In the event that a draft risk assessment shows risks of concern to 
human health or the environment for a specific chemical, EPA reserves 
the right to initiate mitigation at this stage of registration review. 
This effort to mitigate a chemical's risks early in the registration 
review process is consistent with the Agency's approach for 
registration review. Where risks are identified early in the 
registration review process and opportunities for early mitigation 
exist, the Agency may pursue those opportunities as they arise, rather 
then waiting for completion of a chemical's registration review in 
order to mitigate risks.

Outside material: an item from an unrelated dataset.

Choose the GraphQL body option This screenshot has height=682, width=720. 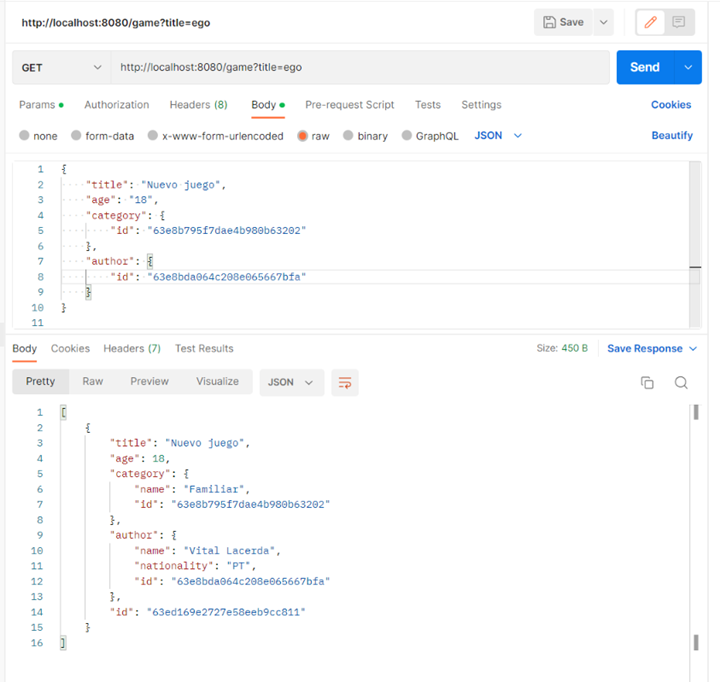point(408,136)
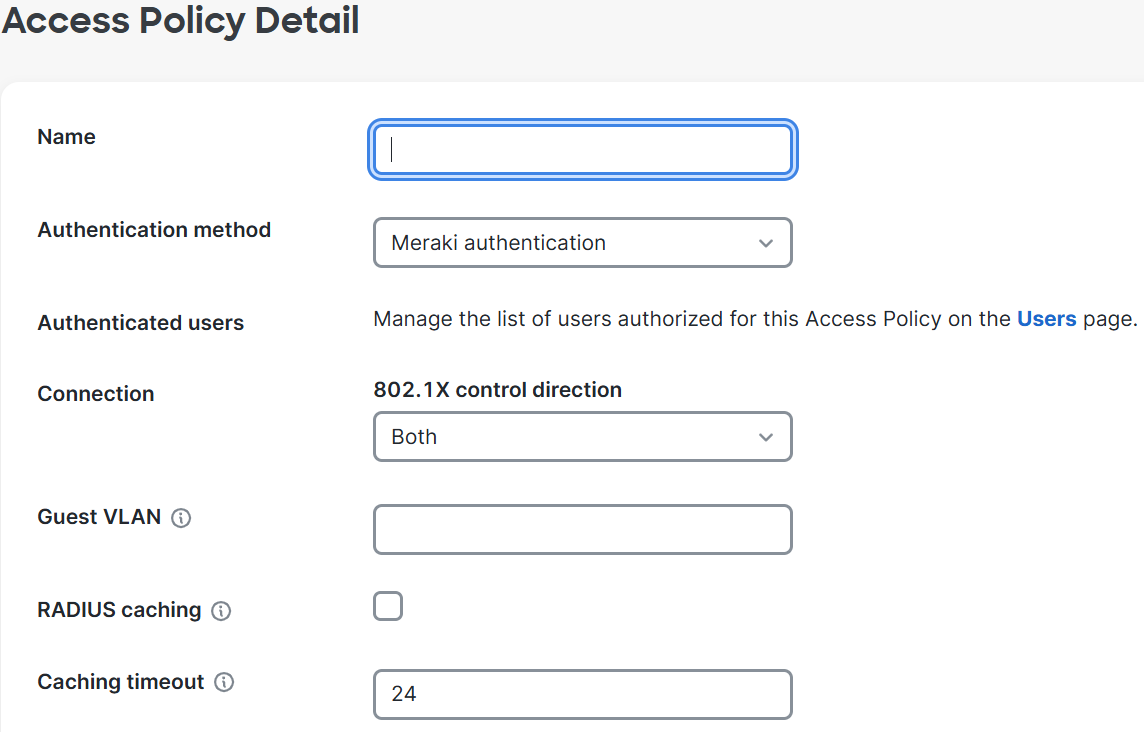Open the Guest VLAN info tooltip icon

point(181,518)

The public comment period for the draft risk 
assessments allows members of the public to provide comments and 
suggestions for revising the draft risk assessments and for reducing 
risks.
    Pursuant to 40 CFR 155.53(c), EPA is providing an opportunity, 
through this notice of availability, for interested parties to provide 
comments and input concerning the Agency's draft human health and 
ecological risk assessments for 2-(decylthio) ethanamine hydrochloride 
(DTEA-HCl), flumetsulam, paclobutrazol, and trinexapac-ethyl. Such 
comments and input could address, among other things, the Agency's risk 
assessment methodologies and assumptions, as applied in these draft 
risk assessments. The Agency will consider all comments received during 
the public comment period and make changes, as appropriate, to the 
draft human health and ecological risk assessments. EPA will then issue 
revised risk assessments, if appropriate, explain any changes to the 
draft risk assessment, and respond to comments. In the Federal Register 
notice announcing the availability of the revised risk assessments, if 
the revised risk assessments indicate risks of concern, the Agency may 
provide a comment period for the public to submit suggestions for 
mitigating the risks identified in those revised risk assessments 
before developing proposed registration review decisions on 
flumetsulam, paclobutrazol, and 2-(decylthio) ethanamine hydrochloride 
(DTEA-HCI) trinexapac-ethyl. At present, EPA is releasing registration 
review draft risk assessments for the pesticide cases identified in the 
following table and further described in this unit.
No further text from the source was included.